After stemming and stopping these snippets, complete the following tasks:

(a) Create binary coding for each snippet.

(b) Create frequency coding for each snippet.

(c) Create tf-idf coding for each snippet.

2. Use your favorite search engine to find the definition of “Amazon mechanical Turk.” If you were conducting a text mining study, how would you use Amazon mechanical Turks?

3. Describe how text mining could be used to mechanically classify restaurant reviews as favorable or unfavorable.

4. Describe how text mining could be used to determine from a member of Congress' tweets whether she is conservative or liberal.
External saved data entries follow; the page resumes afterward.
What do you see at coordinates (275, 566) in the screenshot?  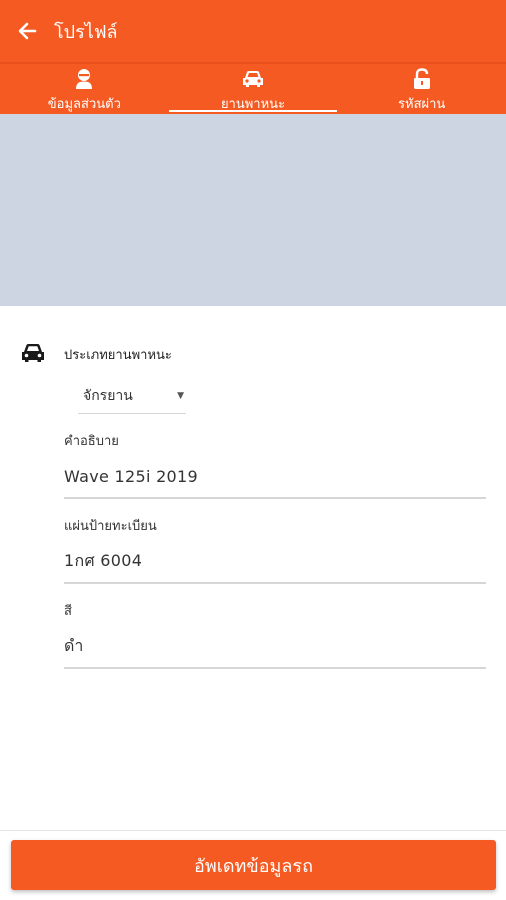 I see `plate-input` at bounding box center [275, 566].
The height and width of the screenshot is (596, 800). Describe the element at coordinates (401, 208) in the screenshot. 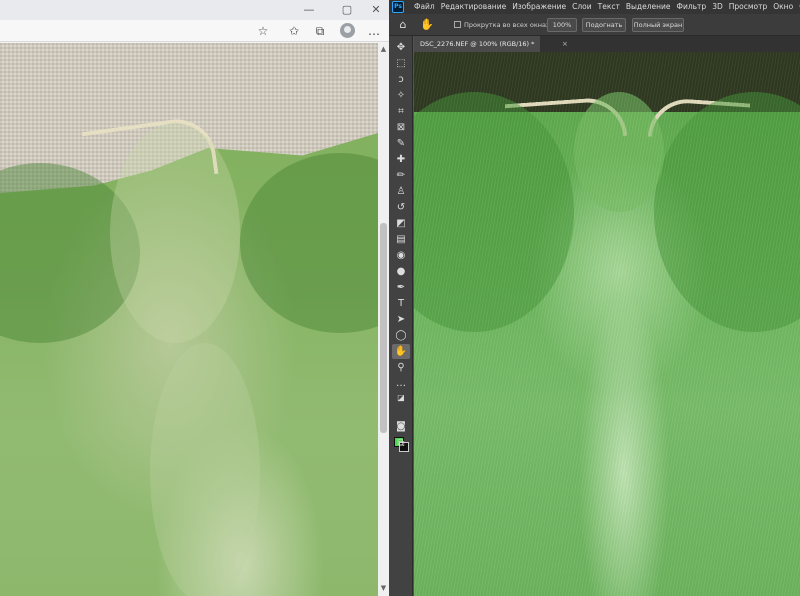

I see `history-brush-tool-icon: ↺` at that location.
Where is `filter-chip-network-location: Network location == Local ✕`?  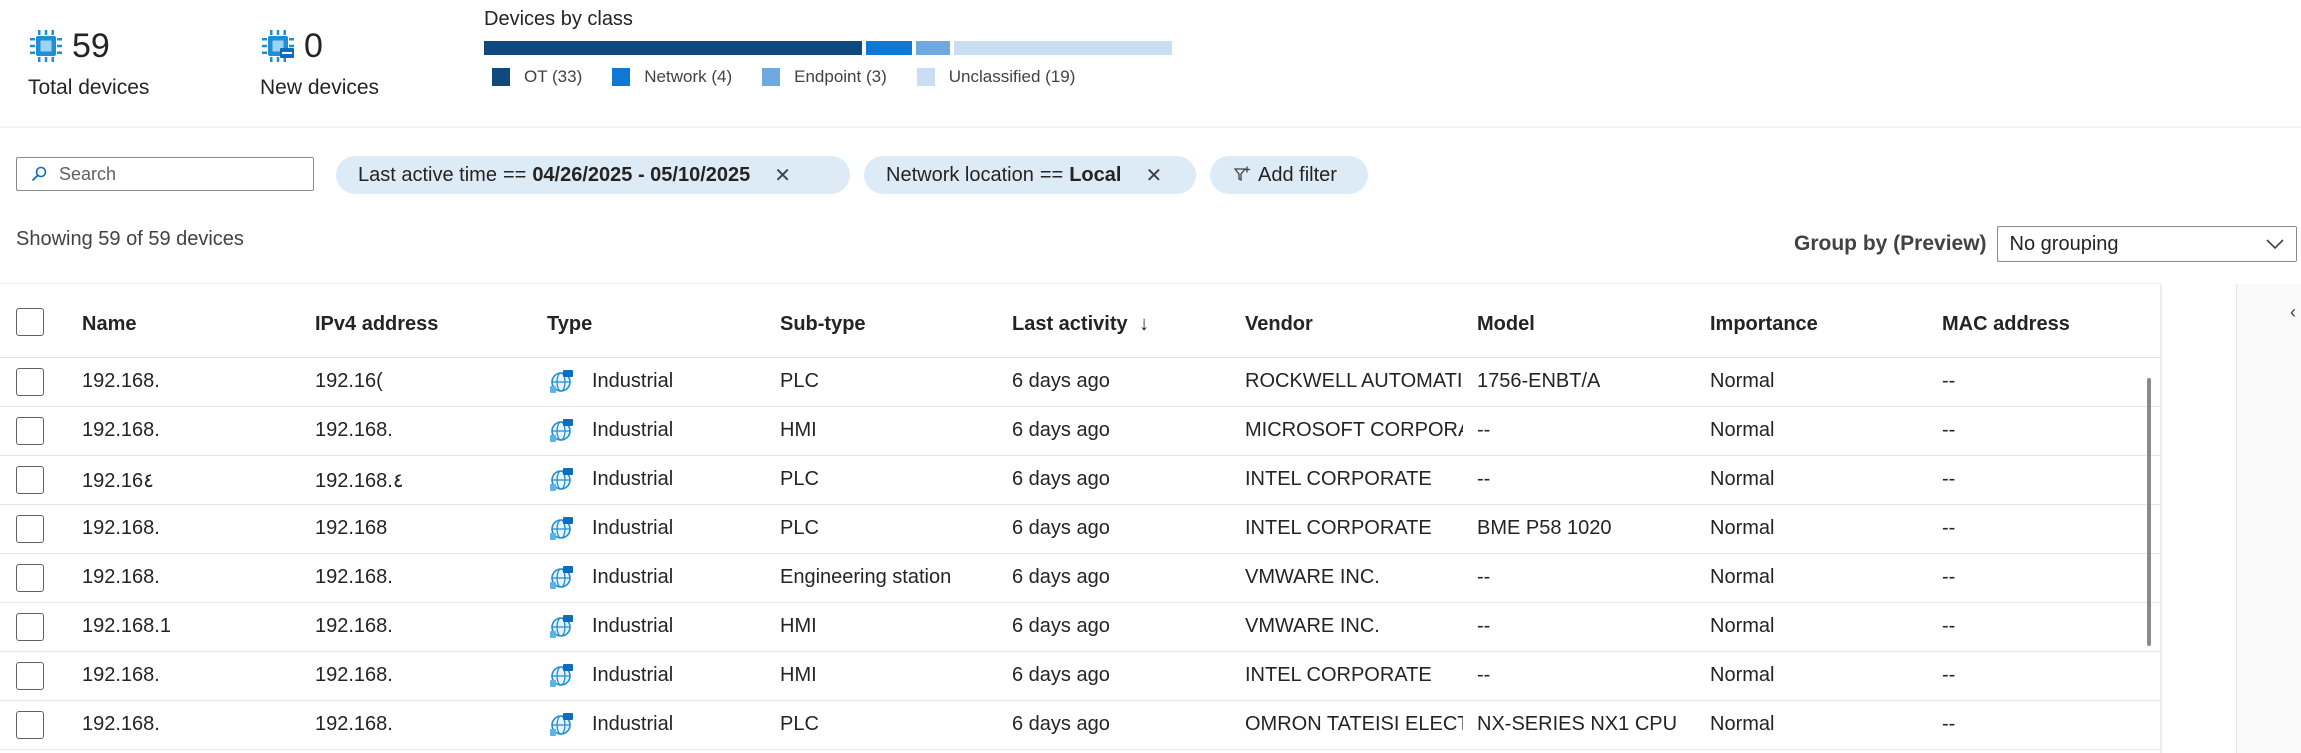 filter-chip-network-location: Network location == Local ✕ is located at coordinates (1030, 175).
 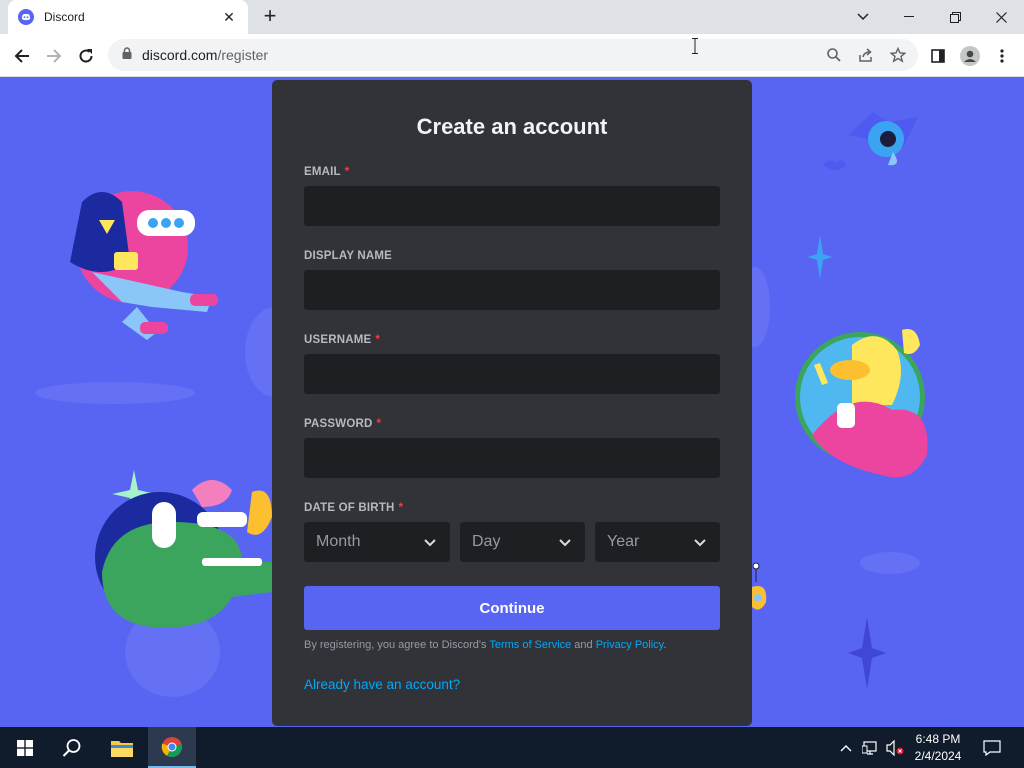 I want to click on clock-time: 6:48 PM, so click(x=938, y=739).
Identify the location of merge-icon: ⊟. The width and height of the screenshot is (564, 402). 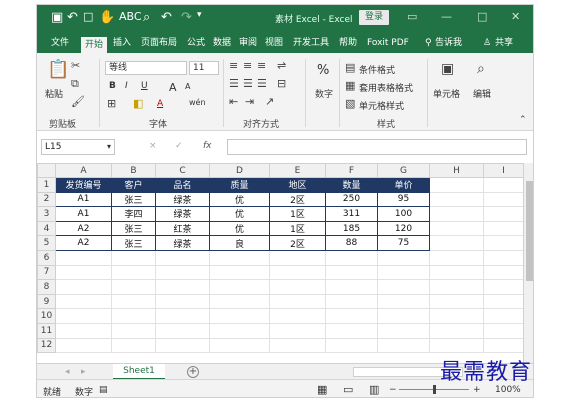
(282, 84).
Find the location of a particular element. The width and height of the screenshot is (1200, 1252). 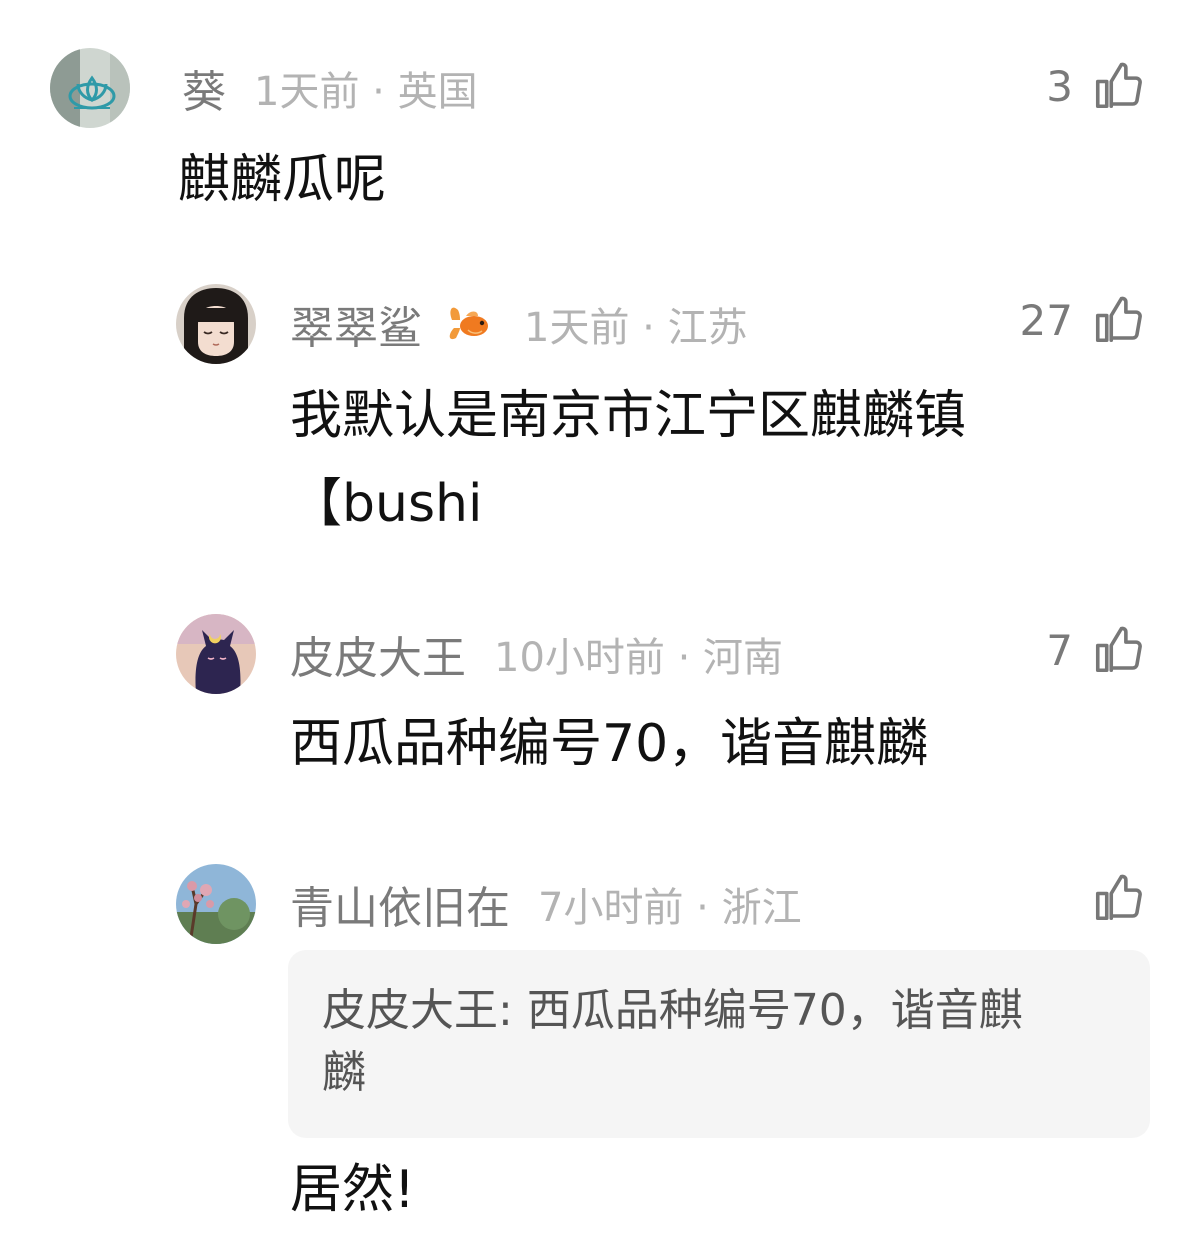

5. Describe how text mining could be used to classify The New York Times stories as international news, political news, celebrity news, financial news, science and technology news, entertainment news, obituary, and sports news.

6. Alexander Hamilton, John Jay, and James Madison wrote The Federalist Papers, a series of 85 essays that provide reasons for ratifying the U.S. Constitution. The authorship of 73 of the papers is beyond dispute, but for the other 12 papers, the author is unknown. How can you use text mining in an attempt to determine the authorship of the 12 disputed Federalist Papers?

7. Suppose you are a brand manager for Lean Cuisine. How can use text mining of tweets on new products to predict the future success of new products?

8. Suppose that on the same day the Sofia Vergara Diet Pepsi ad with David Beckham aired on two different shows. How would you make a decision about future placement of the ad on the same two TV shows?

9. Two word phrases are known as bigrams. How can coding text with bigrams improve insights derived from text mining? What problems might arise in using bigrams?